Try it –
Write out the stretch of the text below on the right to strike from "Article 9 provides" through "rights and protection.", keeping every word and punctuation mark unchanged.

Article 9 provides that “public employees shall have, like other workers, the civil and political rights which are essential for the normal exercise of freedom of association” subject to some legitimate conditions. Therefore, even public employees enjoy some critical labour rights and protection.
No ILO convention directly provides for or denies the right to strike. Its supervisory body, viz. the Committee on Freedom of Association, has a huge body of jurisprudence from which principles relating to the right to strike are derived by analysts.
The committee considers the right to strike as one of the essential means available to workers and their unions for the protection of their economic and social interests. Over the years, the supervisory bodies have taken the view that “the right to strike is an intrinsic corollary of the right to organise, protected by Convention No. 87”.
Their jurisprudence has clearly stated that the right to strike will not apply to armed forces and the police, public servants acting as agents of public authority, workers engaged in essential services, and in conditions of “acute national emergency”. However, there must be in place a compensatory regulatory framework to resolve the grievances and disputes of these employees—for example, via mediation/conciliation or compulsory arbitration.
The laws have laid down the criterion to determine ‘essential services’: “… the existence of a clear and imminent threat to the life, personal safety or health of the whole or part of the population.”
However, a non-essential service may become an essential service if the strike lasts long enough to comply with the said criterion. Also, what is essential will depend “to a large extent on the particular circumstances prevailing in a country.”
It, in fact, mentions what are essential services, viz. hospitals, electricity, water supply, telephones, the police and the armed forces, fire-fighting services, prisons, the provision of food to school students and cleaning of schools, and air traffic control, and what is not.
No grounds for introducing the Bill
Therefore, the Centre must establish a case that a strike by the OFB staff and/or other civilian defence employees constitutes a clear and imminent threat to the life, personal safety or health of people in India to justify their classification under “essential services” and not a violation of their legitimate right to strike.
While the government can defend the Bill only on grounds of border tensions, it has failed to present a moral, military, institutional and economic case for imposing stringent restrictions on the exercise of freedom of association and allied rights. Border tensions have been an ongoing affair for a long time and hence do not call for such stringent measures.
The Bill hurts the normal industrial relations in the establishments covered by it. The ILO jurisprudence and its conventions offer little support for the justification of the Bill. On the other hand, some commentators have questioned the economic and organisational case supporting corporatisation of the OFB.
Trade unions have argued that all the stated objectives of corporatisation in the defence sector can be achieved within the government framework and, in fact, reportedly submitted proposals regarding the same. The government should consider whether the proposals stand economic scrutiny by referring them to a body of experts. Meanwhile, as per the Tripartite Consultation (International Labour Standards) Convention, 1976 (No. 144), the government must continue to engage with the agitating trade unions for there is no alternative to social dialogue in a pluralistic democracy like India.

Record set –
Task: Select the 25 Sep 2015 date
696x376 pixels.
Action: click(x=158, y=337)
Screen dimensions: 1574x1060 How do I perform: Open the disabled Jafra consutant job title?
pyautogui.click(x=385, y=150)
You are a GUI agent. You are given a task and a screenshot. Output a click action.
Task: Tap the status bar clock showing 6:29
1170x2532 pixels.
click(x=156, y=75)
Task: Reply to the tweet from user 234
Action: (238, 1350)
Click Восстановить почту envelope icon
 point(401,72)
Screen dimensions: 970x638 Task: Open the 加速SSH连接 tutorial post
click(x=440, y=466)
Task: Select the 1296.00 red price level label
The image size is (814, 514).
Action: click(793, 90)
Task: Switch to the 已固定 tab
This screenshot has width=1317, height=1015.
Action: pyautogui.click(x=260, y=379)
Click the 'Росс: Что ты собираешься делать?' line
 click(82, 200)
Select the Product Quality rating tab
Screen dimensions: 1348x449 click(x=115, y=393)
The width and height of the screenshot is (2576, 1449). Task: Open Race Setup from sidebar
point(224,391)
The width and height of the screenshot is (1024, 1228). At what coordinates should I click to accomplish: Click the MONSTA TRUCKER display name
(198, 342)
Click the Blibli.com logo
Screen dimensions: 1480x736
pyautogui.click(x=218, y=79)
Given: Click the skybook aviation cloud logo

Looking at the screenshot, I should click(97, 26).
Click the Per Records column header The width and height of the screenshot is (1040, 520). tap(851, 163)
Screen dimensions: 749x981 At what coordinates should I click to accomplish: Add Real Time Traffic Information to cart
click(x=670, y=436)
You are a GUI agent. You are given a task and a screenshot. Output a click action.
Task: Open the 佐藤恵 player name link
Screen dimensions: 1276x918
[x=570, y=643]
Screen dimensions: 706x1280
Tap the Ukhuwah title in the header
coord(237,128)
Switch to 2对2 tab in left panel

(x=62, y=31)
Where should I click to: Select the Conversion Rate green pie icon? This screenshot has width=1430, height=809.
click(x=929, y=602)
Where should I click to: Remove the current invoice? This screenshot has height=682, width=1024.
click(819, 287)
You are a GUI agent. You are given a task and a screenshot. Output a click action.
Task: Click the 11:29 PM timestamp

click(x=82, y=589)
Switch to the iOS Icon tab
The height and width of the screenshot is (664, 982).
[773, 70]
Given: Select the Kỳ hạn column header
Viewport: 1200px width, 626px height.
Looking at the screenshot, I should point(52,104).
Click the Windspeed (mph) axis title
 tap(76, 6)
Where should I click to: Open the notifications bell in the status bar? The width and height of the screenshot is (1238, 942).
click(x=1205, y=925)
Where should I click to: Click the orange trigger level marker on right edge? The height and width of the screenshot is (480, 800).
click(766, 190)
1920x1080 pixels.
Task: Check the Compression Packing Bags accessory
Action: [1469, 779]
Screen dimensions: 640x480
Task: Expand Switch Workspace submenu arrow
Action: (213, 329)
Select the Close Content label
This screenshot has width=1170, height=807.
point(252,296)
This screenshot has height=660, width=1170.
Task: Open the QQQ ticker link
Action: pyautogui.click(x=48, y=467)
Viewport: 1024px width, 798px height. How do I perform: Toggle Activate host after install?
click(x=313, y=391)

Your response –
Article 9 provides that “public employees shall have, like other workers, the civil and political rights which are essential for the normal exercise of freedom of association” subject to some legitimate conditions. Therefore, even public employees enjoy some critical labour rights and protection.